# Start of Given passage

Let Them Sit!!!

Why It’s Time for Retail Giants To Let Their Clerks Take a Seat

Tony Panaccio
4 min readSep 17, 2018
An Aldi cashier sitting instead of standing.

If you truly want to gain an understanding of what it’s like to work a retail checkout counter, here’s an experiment you can do in the privacy of your own home.

Go to your kitchen counter, and just stand there. For eight hours.

Oh, you’ll get a 30 minute break to eat somewhere in there, and a couple of 15 minute breaks to rest and pee — unless you work at Amazon, where they actually time how long it takes you to empty the ol’ bladder, and dock your pay if you take too long. I’m 52, so I’d probably lose money every shift.

Not fun? Imagine if you had to do it every time you went to work.

Yet, every day, according to the Bureau of Labor Statistics, 4.6 million Americans who work in retail sales, and 3.4 million more who work as cashiers — making up nearly six percent of total U.S. employment — are forced to be on their feet for hours upon hours at a time.

# End of Given passage
# Start of Data shown

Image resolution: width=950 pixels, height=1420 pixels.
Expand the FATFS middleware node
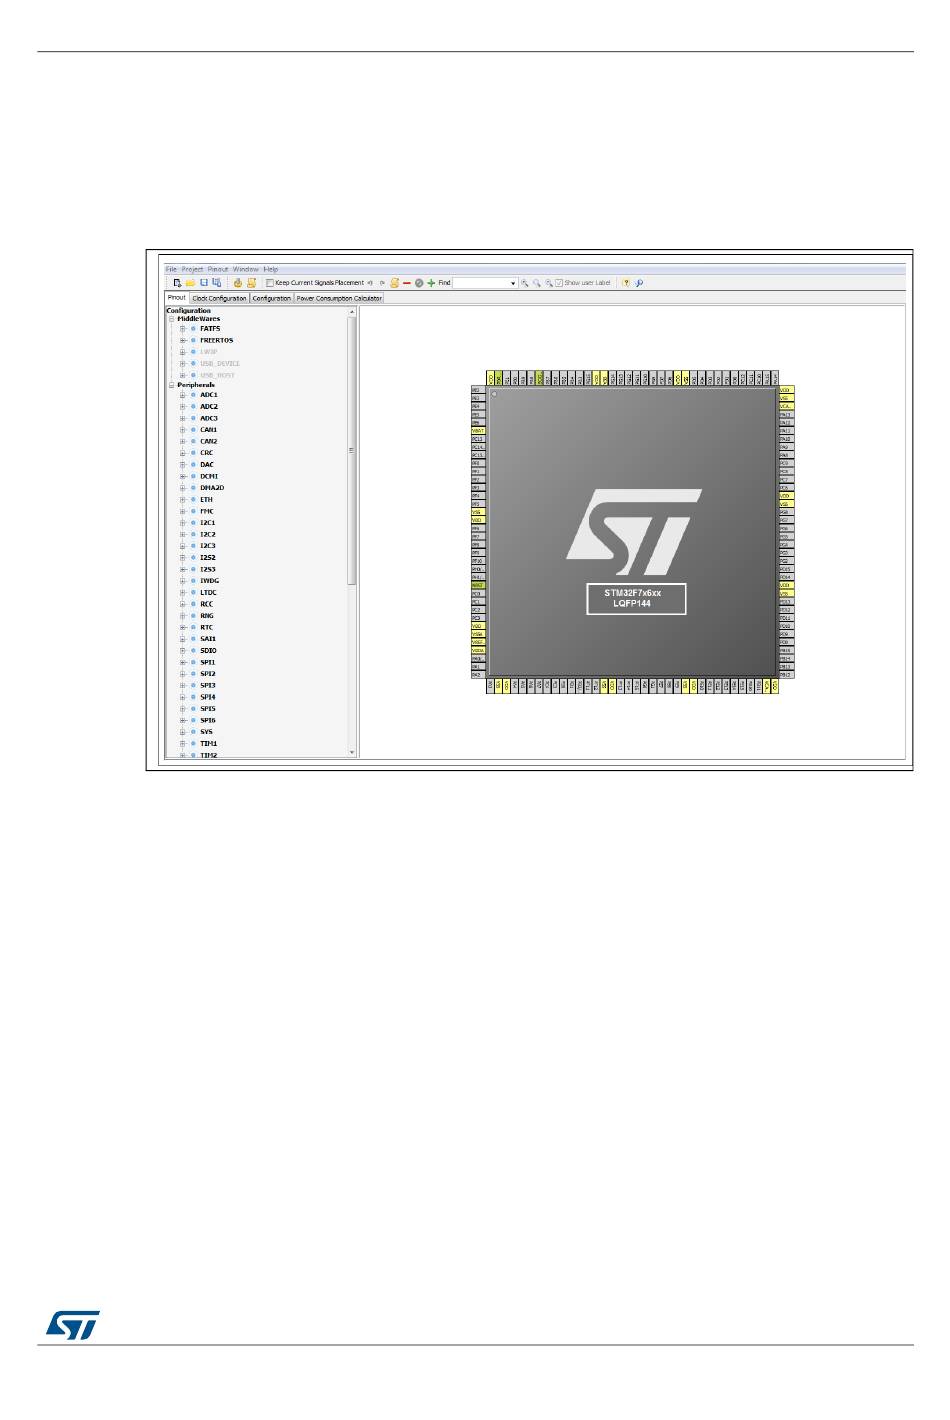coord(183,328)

# End of Data shown

- [Exercise directions]
Copy out the article on letting retail clerks sit, word for word and in full.

- [Response to the exercise]
Let Them Sit!!!

Why It’s Time for Retail Giants To Let Their Clerks Take a Seat

Tony Panaccio
4 min readSep 17, 2018
An Aldi cashier sitting instead of standing.

If you truly want to gain an understanding of what it’s like to work a retail checkout counter, here’s an experiment you can do in the privacy of your own home.

Go to your kitchen counter, and just stand there. For eight hours.

Oh, you’ll get a 30 minute break to eat somewhere in there, and a couple of 15 minute breaks to rest and pee — unless you work at Amazon, where they actually time how long it takes you to empty the ol’ bladder, and dock your pay if you take too long. I’m 52, so I’d probably lose money every shift.

Not fun? Imagine if you had to do it every time you went to work.

Yet, every day, according to the Bureau of Labor Statistics, 4.6 million Americans who work in retail sales, and 3.4 million more who work as cashiers — making up nearly six percent of total U.S. employment — are forced to be on their feet for hours upon hours at a time.